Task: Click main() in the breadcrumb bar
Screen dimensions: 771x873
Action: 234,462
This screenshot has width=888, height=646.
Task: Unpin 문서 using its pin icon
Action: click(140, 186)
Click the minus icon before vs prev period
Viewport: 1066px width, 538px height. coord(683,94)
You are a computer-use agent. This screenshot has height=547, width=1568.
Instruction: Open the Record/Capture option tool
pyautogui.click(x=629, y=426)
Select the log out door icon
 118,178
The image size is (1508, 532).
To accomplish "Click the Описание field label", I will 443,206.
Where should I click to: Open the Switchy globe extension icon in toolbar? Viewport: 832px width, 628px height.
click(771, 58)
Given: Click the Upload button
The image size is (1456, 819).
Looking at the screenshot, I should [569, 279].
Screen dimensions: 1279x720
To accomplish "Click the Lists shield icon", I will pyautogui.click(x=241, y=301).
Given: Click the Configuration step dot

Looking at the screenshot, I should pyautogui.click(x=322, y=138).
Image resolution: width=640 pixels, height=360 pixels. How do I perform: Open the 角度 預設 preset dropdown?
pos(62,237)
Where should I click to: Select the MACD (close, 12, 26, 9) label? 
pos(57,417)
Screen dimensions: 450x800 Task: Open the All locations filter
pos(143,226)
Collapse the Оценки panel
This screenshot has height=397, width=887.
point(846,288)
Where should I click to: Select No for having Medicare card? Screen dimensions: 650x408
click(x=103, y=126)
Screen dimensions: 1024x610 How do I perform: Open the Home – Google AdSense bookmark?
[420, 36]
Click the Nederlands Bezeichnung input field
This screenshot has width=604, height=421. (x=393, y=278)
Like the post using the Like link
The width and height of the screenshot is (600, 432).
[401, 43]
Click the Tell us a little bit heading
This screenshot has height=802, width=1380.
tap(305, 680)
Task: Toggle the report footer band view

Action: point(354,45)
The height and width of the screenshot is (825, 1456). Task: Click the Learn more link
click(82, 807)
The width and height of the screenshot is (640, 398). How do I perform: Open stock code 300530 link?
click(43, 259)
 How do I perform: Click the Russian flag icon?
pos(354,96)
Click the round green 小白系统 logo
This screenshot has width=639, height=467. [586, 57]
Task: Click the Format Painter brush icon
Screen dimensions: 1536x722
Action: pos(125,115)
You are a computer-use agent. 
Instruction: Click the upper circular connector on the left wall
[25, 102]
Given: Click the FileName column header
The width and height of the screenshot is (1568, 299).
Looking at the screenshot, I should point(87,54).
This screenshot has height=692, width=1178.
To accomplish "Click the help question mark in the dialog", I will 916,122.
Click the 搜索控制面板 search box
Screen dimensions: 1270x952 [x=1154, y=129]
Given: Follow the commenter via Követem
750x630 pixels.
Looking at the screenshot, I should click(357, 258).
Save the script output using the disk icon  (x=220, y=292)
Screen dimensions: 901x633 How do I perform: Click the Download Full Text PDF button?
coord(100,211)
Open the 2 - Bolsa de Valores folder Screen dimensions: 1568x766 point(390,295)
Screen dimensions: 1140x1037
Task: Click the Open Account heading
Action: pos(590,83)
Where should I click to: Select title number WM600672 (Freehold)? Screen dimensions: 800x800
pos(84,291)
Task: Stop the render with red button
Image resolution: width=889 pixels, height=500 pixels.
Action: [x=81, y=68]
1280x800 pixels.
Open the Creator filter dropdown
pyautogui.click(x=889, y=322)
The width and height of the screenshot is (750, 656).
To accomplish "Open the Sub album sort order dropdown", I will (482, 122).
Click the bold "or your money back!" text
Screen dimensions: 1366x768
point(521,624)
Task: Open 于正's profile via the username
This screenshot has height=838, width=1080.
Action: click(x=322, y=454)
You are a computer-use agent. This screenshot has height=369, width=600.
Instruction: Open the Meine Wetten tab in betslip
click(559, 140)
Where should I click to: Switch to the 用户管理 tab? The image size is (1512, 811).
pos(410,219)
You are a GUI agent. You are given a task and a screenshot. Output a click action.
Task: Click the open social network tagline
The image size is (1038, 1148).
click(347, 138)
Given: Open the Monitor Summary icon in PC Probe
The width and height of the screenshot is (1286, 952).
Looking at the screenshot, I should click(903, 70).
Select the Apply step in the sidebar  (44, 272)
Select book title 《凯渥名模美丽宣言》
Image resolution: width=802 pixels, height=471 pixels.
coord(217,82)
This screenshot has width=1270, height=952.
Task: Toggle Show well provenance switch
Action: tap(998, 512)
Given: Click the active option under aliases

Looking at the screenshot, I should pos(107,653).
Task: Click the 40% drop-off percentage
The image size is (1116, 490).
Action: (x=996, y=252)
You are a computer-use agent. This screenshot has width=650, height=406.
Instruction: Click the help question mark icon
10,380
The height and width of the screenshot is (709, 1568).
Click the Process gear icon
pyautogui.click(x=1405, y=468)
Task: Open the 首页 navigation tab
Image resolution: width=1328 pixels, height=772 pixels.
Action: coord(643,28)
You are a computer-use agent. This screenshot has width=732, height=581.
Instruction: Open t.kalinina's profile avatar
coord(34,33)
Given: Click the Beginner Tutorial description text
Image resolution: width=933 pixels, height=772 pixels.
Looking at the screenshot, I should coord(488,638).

—————

== Task statement ==
Copying begins at the line that holds "Image resolution: width=1328" and ends at the last line of the data above, with both included and each line kept exactly.

== Task solution ==
Image resolution: width=1328 pixels, height=772 pixels.
Action: coord(643,28)
You are a computer-use agent. This screenshot has width=732, height=581.
Instruction: Open t.kalinina's profile avatar
coord(34,33)
Given: Click the Beginner Tutorial description text
Image resolution: width=933 pixels, height=772 pixels.
Looking at the screenshot, I should coord(488,638).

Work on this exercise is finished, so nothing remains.